* Task description
The reply should be an exact transcription of every record.

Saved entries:
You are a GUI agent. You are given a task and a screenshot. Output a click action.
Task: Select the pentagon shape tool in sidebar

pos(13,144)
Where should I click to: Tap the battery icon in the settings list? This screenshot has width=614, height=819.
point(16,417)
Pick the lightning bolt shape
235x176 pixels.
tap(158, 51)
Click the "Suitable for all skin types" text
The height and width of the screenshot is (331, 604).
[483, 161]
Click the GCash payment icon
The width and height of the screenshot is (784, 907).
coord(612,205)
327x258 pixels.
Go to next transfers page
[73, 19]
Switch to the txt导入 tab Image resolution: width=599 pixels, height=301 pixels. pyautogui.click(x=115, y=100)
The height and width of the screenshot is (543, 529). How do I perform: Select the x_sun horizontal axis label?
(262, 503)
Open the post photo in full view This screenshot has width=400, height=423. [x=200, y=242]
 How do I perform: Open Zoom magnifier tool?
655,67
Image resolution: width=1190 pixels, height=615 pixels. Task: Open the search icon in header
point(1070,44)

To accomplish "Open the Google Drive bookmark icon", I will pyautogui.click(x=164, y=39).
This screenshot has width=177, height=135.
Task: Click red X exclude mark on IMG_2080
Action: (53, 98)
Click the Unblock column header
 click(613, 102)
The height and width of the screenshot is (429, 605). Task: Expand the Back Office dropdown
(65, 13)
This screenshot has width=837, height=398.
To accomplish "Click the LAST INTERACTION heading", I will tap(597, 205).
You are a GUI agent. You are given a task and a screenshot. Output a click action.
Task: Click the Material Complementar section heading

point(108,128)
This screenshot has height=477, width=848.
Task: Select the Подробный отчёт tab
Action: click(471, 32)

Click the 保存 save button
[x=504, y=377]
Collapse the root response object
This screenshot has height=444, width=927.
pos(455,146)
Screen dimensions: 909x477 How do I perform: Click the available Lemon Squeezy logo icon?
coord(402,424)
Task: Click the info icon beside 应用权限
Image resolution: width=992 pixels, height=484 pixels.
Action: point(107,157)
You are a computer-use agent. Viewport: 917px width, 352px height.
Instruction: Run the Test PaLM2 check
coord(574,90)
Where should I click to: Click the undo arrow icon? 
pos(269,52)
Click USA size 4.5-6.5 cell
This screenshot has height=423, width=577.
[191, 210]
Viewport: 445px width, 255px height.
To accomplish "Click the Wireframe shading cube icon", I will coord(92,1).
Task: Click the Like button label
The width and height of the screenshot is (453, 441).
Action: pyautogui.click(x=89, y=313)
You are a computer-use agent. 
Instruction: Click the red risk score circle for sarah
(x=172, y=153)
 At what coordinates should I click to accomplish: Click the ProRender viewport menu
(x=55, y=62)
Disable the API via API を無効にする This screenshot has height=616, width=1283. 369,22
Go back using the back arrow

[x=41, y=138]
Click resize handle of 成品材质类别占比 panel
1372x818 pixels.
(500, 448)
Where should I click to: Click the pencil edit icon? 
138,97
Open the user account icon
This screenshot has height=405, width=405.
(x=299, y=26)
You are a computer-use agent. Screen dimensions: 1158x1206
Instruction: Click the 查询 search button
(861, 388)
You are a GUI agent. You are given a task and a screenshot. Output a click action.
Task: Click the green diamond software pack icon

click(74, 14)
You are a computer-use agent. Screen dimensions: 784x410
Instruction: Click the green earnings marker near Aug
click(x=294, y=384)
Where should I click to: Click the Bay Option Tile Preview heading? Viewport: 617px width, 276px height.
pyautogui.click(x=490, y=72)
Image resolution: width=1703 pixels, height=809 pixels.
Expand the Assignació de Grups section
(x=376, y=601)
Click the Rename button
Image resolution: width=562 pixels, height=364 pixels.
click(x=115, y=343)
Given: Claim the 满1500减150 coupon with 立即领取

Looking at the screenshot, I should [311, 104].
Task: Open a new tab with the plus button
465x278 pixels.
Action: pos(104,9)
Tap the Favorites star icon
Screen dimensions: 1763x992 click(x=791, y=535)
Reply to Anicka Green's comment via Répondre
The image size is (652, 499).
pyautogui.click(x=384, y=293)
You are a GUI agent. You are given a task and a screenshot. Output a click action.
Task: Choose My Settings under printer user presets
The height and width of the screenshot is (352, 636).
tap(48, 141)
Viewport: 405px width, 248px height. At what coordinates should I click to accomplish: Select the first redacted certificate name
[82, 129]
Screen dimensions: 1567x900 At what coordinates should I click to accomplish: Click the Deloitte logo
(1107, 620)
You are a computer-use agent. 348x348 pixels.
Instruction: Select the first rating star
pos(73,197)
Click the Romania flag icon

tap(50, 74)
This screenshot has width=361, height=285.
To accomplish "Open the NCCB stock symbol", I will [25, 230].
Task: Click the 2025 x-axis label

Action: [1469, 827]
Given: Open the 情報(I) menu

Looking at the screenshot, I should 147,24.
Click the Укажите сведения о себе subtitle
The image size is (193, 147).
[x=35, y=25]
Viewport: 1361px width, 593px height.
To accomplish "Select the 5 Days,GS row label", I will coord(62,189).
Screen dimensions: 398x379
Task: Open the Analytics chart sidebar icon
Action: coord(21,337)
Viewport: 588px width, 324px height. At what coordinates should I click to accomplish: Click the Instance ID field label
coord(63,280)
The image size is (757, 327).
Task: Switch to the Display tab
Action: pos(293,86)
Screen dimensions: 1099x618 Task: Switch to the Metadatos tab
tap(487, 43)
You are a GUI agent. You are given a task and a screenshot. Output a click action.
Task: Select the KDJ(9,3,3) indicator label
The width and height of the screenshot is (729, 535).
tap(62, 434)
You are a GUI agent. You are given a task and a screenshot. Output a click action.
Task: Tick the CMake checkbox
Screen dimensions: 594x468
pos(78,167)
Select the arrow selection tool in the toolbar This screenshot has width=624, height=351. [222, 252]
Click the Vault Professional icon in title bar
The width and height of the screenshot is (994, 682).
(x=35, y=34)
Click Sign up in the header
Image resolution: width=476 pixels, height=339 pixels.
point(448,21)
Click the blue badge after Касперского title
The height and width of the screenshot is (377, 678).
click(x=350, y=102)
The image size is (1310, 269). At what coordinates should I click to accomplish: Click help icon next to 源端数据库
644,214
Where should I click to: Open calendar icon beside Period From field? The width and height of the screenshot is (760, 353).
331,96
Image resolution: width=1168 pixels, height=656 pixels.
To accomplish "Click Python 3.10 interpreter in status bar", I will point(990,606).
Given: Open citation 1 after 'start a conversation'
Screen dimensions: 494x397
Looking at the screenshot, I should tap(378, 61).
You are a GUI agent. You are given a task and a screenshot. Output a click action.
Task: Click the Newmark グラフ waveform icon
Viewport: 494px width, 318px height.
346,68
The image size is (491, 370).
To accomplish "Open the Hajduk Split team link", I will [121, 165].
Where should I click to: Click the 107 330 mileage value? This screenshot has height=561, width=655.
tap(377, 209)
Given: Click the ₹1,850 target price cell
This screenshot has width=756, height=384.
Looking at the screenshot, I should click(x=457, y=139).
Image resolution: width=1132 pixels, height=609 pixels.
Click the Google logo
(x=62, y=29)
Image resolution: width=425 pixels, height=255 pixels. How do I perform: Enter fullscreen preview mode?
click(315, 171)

* Answer for the task
You are a GUI agent. You are given a task and a screenshot. Output a click action.
Task: Select the pentagon shape tool in sidebar

pos(13,144)
Where should I click to: Tap the battery icon in the settings list? This screenshot has width=614, height=819.
point(16,417)
Pick the lightning bolt shape
235x176 pixels.
tap(158, 51)
Click the "Suitable for all skin types" text
The height and width of the screenshot is (331, 604).
[483, 161]
Click the GCash payment icon
The width and height of the screenshot is (784, 907).
coord(612,205)
327x258 pixels.
Go to next transfers page
[73, 19]
Switch to the txt导入 tab Image resolution: width=599 pixels, height=301 pixels. pyautogui.click(x=115, y=100)
The height and width of the screenshot is (543, 529). How do I perform: Select the x_sun horizontal axis label?
(262, 503)
Open the post photo in full view This screenshot has width=400, height=423. [x=200, y=242]
 How do I perform: Open Zoom magnifier tool?
655,67
Image resolution: width=1190 pixels, height=615 pixels. Task: Open the search icon in header
point(1070,44)

To accomplish "Open the Google Drive bookmark icon", I will pyautogui.click(x=164, y=39).
This screenshot has width=177, height=135.
Task: Click red X exclude mark on IMG_2080
Action: (53, 98)
Click the Unblock column header
 click(613, 102)
The height and width of the screenshot is (429, 605). Task: Expand the Back Office dropdown
(65, 13)
This screenshot has width=837, height=398.
To accomplish "Click the LAST INTERACTION heading", I will tap(597, 205).
You are a GUI agent. You are given a task and a screenshot. Output a click action.
Task: Click the Material Complementar section heading

point(108,128)
This screenshot has height=477, width=848.
Task: Select the Подробный отчёт tab
Action: click(471, 32)

Click the 保存 save button
[x=504, y=377]
Collapse the root response object
This screenshot has height=444, width=927.
pos(455,146)
Screen dimensions: 909x477 How do I perform: Click the available Lemon Squeezy logo icon?
coord(402,424)
Task: Click the info icon beside 应用权限
Image resolution: width=992 pixels, height=484 pixels.
Action: point(107,157)
You are a computer-use agent. Viewport: 917px width, 352px height.
Instruction: Run the Test PaLM2 check
coord(574,90)
Where should I click to: Click the undo arrow icon? 
pos(269,52)
Click USA size 4.5-6.5 cell
This screenshot has height=423, width=577.
[191, 210]
Viewport: 445px width, 255px height.
To accomplish "Click the Wireframe shading cube icon", I will coord(92,1).
Task: Click the Like button label
The width and height of the screenshot is (453, 441).
Action: pyautogui.click(x=89, y=313)
You are a computer-use agent. 
Instruction: Click the red risk score circle for sarah
(x=172, y=153)
 At what coordinates should I click to accomplish: Click the ProRender viewport menu
(x=55, y=62)
Disable the API via API を無効にする This screenshot has height=616, width=1283. 369,22
Go back using the back arrow

[x=41, y=138]
Click resize handle of 成品材质类别占比 panel
1372x818 pixels.
(500, 448)
Where should I click to: Click the pencil edit icon? 
138,97
Open the user account icon
This screenshot has height=405, width=405.
(x=299, y=26)
You are a computer-use agent. Screen dimensions: 1158x1206
Instruction: Click the 查询 search button
(861, 388)
You are a GUI agent. You are given a task and a screenshot. Output a click action.
Task: Click the green diamond software pack icon

click(74, 14)
You are a computer-use agent. Screen dimensions: 784x410
Instruction: Click the green earnings marker near Aug
click(x=294, y=384)
Where should I click to: Click the Bay Option Tile Preview heading? Viewport: 617px width, 276px height.
pyautogui.click(x=490, y=72)
Image resolution: width=1703 pixels, height=809 pixels.
Expand the Assignació de Grups section
(x=376, y=601)
Click the Rename button
Image resolution: width=562 pixels, height=364 pixels.
click(x=115, y=343)
Given: Claim the 满1500减150 coupon with 立即领取

Looking at the screenshot, I should [311, 104].
Task: Open a new tab with the plus button
465x278 pixels.
Action: pos(104,9)
Tap the Favorites star icon
Screen dimensions: 1763x992 click(x=791, y=535)
Reply to Anicka Green's comment via Répondre
The image size is (652, 499).
pyautogui.click(x=384, y=293)
You are a GUI agent. You are given a task and a screenshot. Output a click action.
Task: Choose My Settings under printer user presets
The height and width of the screenshot is (352, 636).
tap(48, 141)
Viewport: 405px width, 248px height. At what coordinates should I click to accomplish: Select the first redacted certificate name
[82, 129]
Screen dimensions: 1567x900 At what coordinates should I click to accomplish: Click the Deloitte logo
(1107, 620)
You are a computer-use agent. 348x348 pixels.
Instruction: Select the first rating star
pos(73,197)
Click the Romania flag icon

tap(50, 74)
This screenshot has width=361, height=285.
To accomplish "Open the NCCB stock symbol", I will [25, 230].
Task: Click the 2025 x-axis label

Action: [1469, 827]
Given: Open the 情報(I) menu

Looking at the screenshot, I should 147,24.
Click the Укажите сведения о себе subtitle
The image size is (193, 147).
[x=35, y=25]
Viewport: 1361px width, 593px height.
To accomplish "Select the 5 Days,GS row label", I will coord(62,189).
Screen dimensions: 398x379
Task: Open the Analytics chart sidebar icon
Action: coord(21,337)
Viewport: 588px width, 324px height. At what coordinates should I click to accomplish: Click the Instance ID field label
coord(63,280)
The image size is (757, 327).
Task: Switch to the Display tab
Action: pos(293,86)
Screen dimensions: 1099x618 Task: Switch to the Metadatos tab
tap(487, 43)
You are a GUI agent. You are given a task and a screenshot. Output a click action.
Task: Select the KDJ(9,3,3) indicator label
The width and height of the screenshot is (729, 535).
tap(62, 434)
You are a GUI agent. You are given a task and a screenshot. Output a click action.
Task: Tick the CMake checkbox
Screen dimensions: 594x468
pos(78,167)
Select the arrow selection tool in the toolbar This screenshot has width=624, height=351. [222, 252]
Click the Vault Professional icon in title bar
The width and height of the screenshot is (994, 682).
(x=35, y=34)
Click Sign up in the header
Image resolution: width=476 pixels, height=339 pixels.
point(448,21)
Click the blue badge after Касперского title
The height and width of the screenshot is (377, 678).
click(x=350, y=102)
The image size is (1310, 269). At what coordinates should I click to accomplish: Click help icon next to 源端数据库
644,214
Where should I click to: Open calendar icon beside Period From field? The width and height of the screenshot is (760, 353).
331,96
Image resolution: width=1168 pixels, height=656 pixels.
To accomplish "Click Python 3.10 interpreter in status bar", I will point(990,606).
Given: Open citation 1 after 'start a conversation'
Screen dimensions: 494x397
Looking at the screenshot, I should tap(378, 61).
You are a GUI agent. You are given a task and a screenshot. Output a click action.
Task: Click the Newmark グラフ waveform icon
Viewport: 494px width, 318px height.
346,68
The image size is (491, 370).
To accomplish "Open the Hajduk Split team link", I will [121, 165].
Where should I click to: Click the 107 330 mileage value? This screenshot has height=561, width=655.
tap(377, 209)
Given: Click the ₹1,850 target price cell
This screenshot has width=756, height=384.
Looking at the screenshot, I should click(x=457, y=139).
Image resolution: width=1132 pixels, height=609 pixels.
Click the Google logo
(x=62, y=29)
Image resolution: width=425 pixels, height=255 pixels. How do I perform: Enter fullscreen preview mode?
click(315, 171)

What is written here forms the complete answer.